El encargado de abrir la tarde con «Levítico» fue Pedro Luis mostrando muy buenas maneras de salida. El novillo, que derribó al caballo en un tercio de varas accidentado, llegó a la muleta acusando una notable falta de fuerzas. Pedro Luis anduvo firme, le buscó el sitio con paciencia y logró extraer naturales de mucho mérito sin obligar excesivamente al animal. Su buena labor fue rubricada con una gran estocada fulminante.
El balance se empañó en el cuarto, «Soplón». Aunque el novillero basó su faena de manera inteligente sobre el pitón derecho el único potable del astado, los naturales carecieron de limpieza y continuidad.
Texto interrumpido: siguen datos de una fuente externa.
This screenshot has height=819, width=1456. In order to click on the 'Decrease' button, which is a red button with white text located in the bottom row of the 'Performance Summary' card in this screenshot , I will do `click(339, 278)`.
El verdadero calvario llegó a la hora de matar: encadenó tres pinchazos (con un bajonazo incluido) y escuchó dos avisos antes de acertar con el descabello. El silencio del cónclave resumió una labor que se diluyó por completo por el mal uso de los aceros.
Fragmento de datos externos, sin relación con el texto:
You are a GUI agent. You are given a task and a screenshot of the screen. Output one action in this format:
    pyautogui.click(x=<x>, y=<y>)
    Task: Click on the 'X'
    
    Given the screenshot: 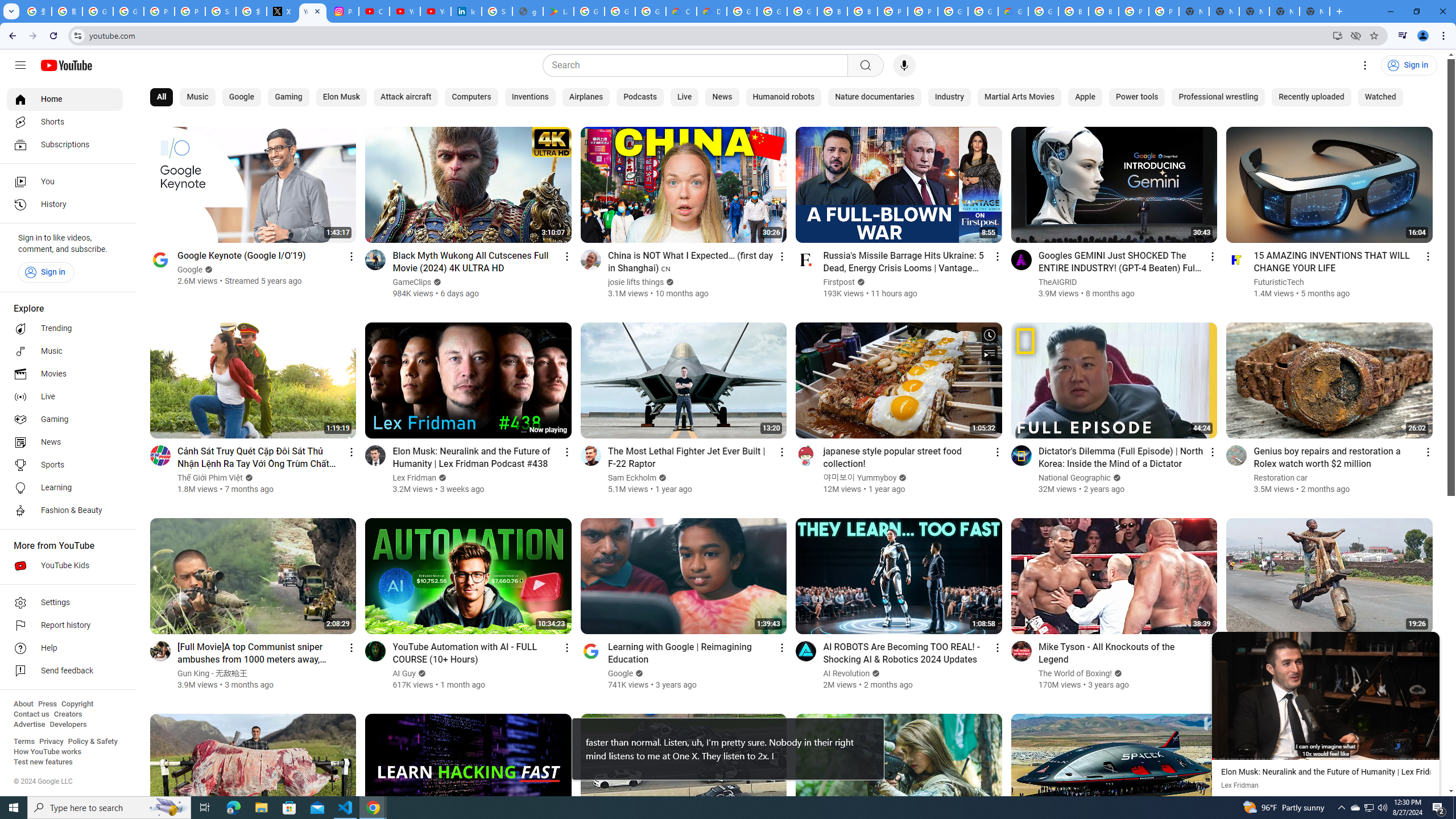 What is the action you would take?
    pyautogui.click(x=282, y=11)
Vilau dejó patente su tremenda disposición desde que pisó el ruedo. A su primero, «Infortunado», lo recibió a portagayola encendiendo los tendidos. Con la muleta demostró una gran inteligencia: entendió la justeza de fuerzas del animal, le mantuvo la mano a media altura para que no se derrumbara y estructuró una faena seria y muy templada que conectó con el público. Tras una estocada rápida y efectiva paseó una oreja de peso.
Volvió a apostar el todo por el todo en el quinto, yéndose de nuevo a portagayola vestido de gris perla y oro. El lance fue dramático, costándole el capote rajado. El novillo, áspero y deslucido, dio una voltereta en la muleta y terminó volteando también de forma violenta al novillero. Visiblemente mermado físicamente, Vilau tiró de casta para abreviar, dejó una estocada entera de rápido efecto y, tras recibir la ovación, se marchó por su propio pie a la enfermería.
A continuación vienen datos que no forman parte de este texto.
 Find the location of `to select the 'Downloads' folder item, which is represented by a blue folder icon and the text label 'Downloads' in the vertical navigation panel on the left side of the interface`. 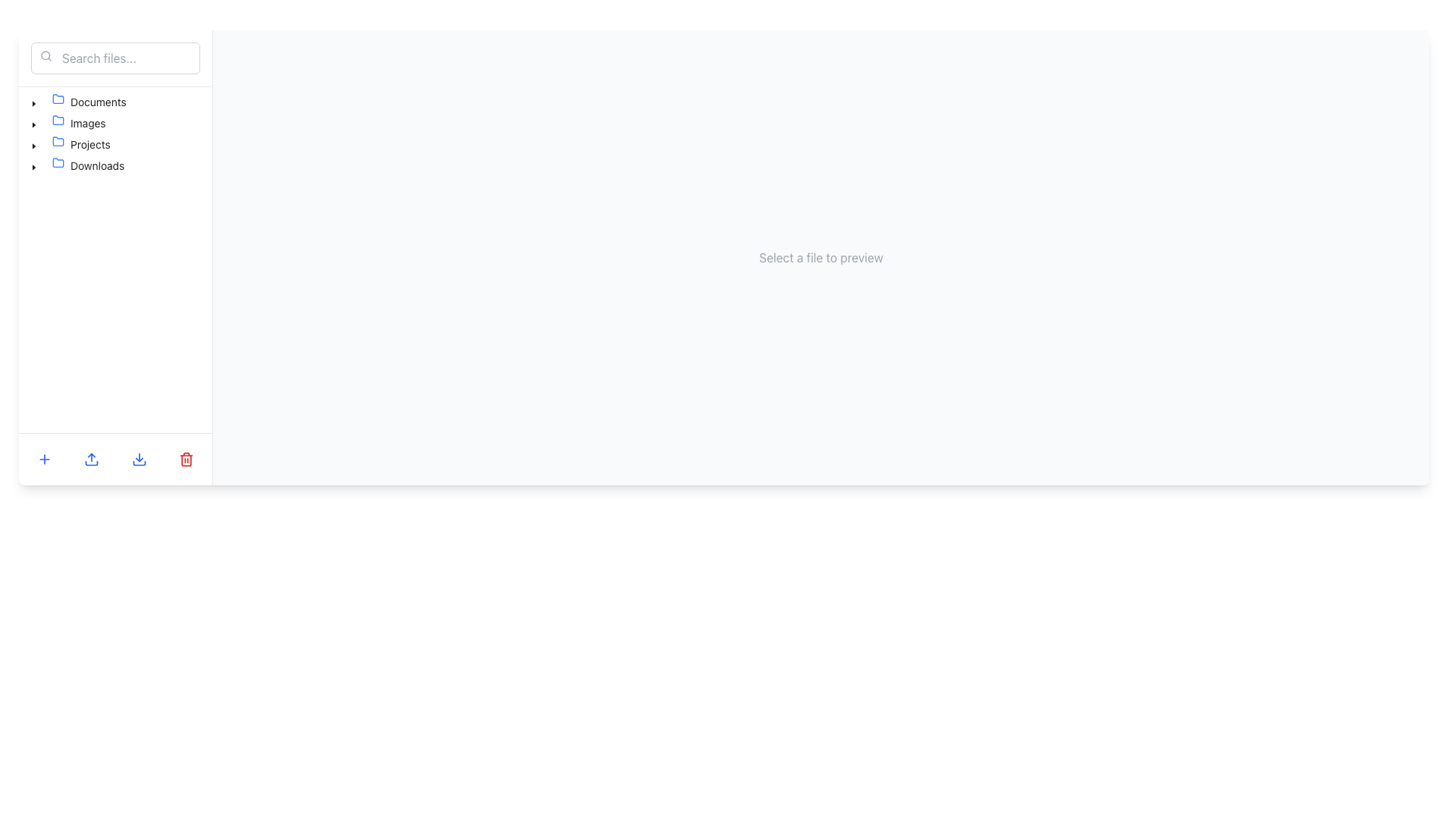

to select the 'Downloads' folder item, which is represented by a blue folder icon and the text label 'Downloads' in the vertical navigation panel on the left side of the interface is located at coordinates (87, 166).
Julio Norte fue, sin duda, el nombre de la tarde. Ante su primero, «Retamo», un animal que acusó flojedad desde los primeros compases, Norte firmó una labor de mucho mérito basándose en la firmeza y en el empeño de dar sentido a una embestida con escasas opciones. Aunque la espada cayó trasera y escuchó un aviso, el público premió su disposición con una oreja.
Lo gordo llegó en el sexto, «Jaleo». Tras un susto inicial con el capote que le obligó a saltar a las tablas, el salmantino cuajó el tercio de varas más completo de la tarde, poniendo al novillo en suerte con torería. Inició la faena de muleta de rodillas, con un temple soberbio, logrando tandas de derechazos de mucho nivel. Al natural llegó el drama: el astado se coló y lo lanzó por los aires en una aparatosa voltereta de casi dos metros. Sin mirarse, con el orgullo intacto, Norte regresó a la cara del toro sobre la diestra, ligó pases con profundidad y recetó un estoconazo inapelable en la suerte natural. Cortó otra oreja y salió a hombros de manera clamorosa.

FICHA DEL FESTEJO:

Plaza de Toros Las Ventas (Madrid). Novillada con picadores.

Toros de Fuente Ymbro con juego desigual.

Pedro Luis: silencio y silencio (2 avisos)

Mario Vilau: oreja y ovación (acude a enfermería).

Julio Norte: Oreja tras aviso y oreja.